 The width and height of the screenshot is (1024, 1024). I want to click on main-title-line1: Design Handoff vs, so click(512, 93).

...

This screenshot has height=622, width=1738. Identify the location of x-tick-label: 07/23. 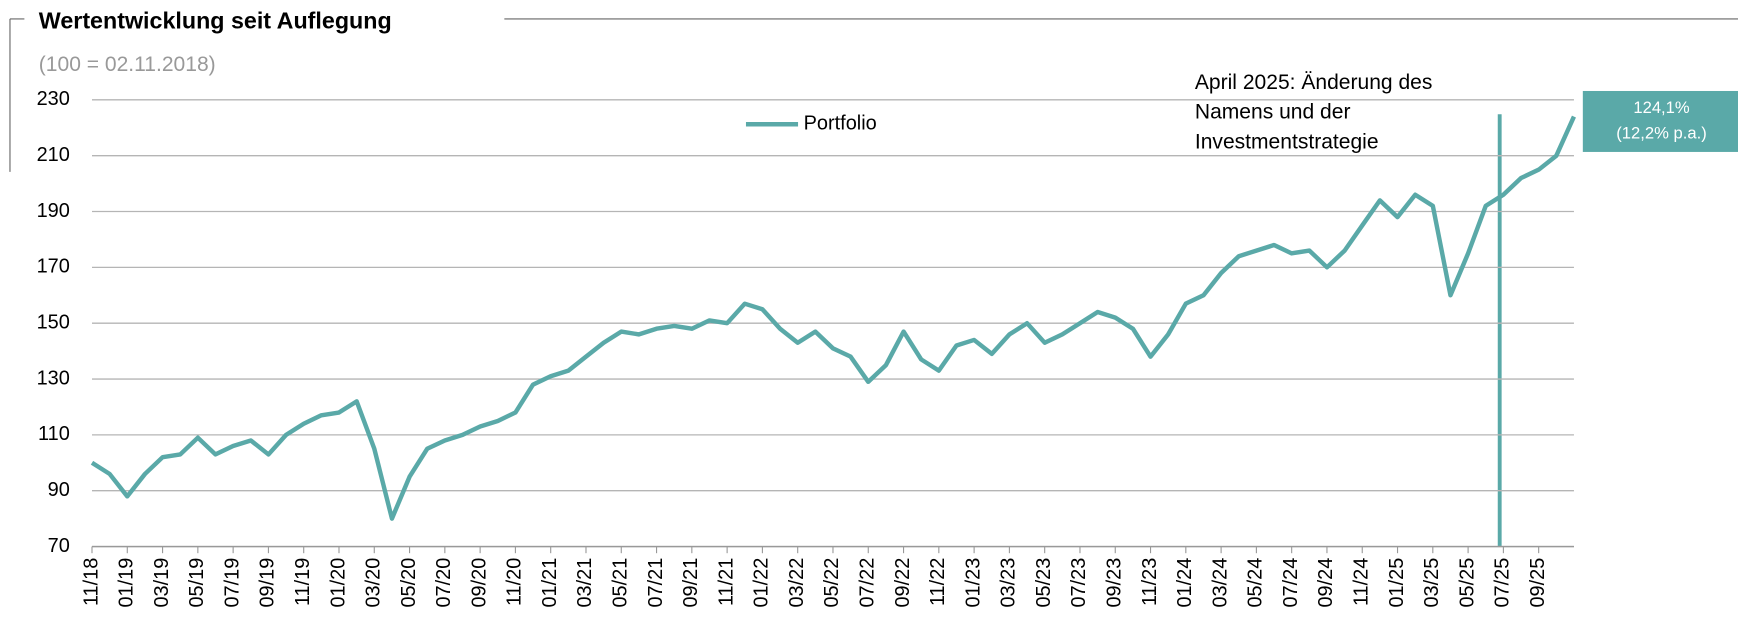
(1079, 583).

* * *

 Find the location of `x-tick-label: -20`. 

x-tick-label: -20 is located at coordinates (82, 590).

- **What you should do**: Express the data from the line containing "This screenshot has" up to and including the line containing "(1079, 583)." as a JSON list of strings, one per line, skipping blank lines and leaving out any pictures.

- **Exercise output**:
[
  "This screenshot has height=622, width=1738. Identify the location of x-tick-label: 07/23. ",
  "(1079, 583)."
]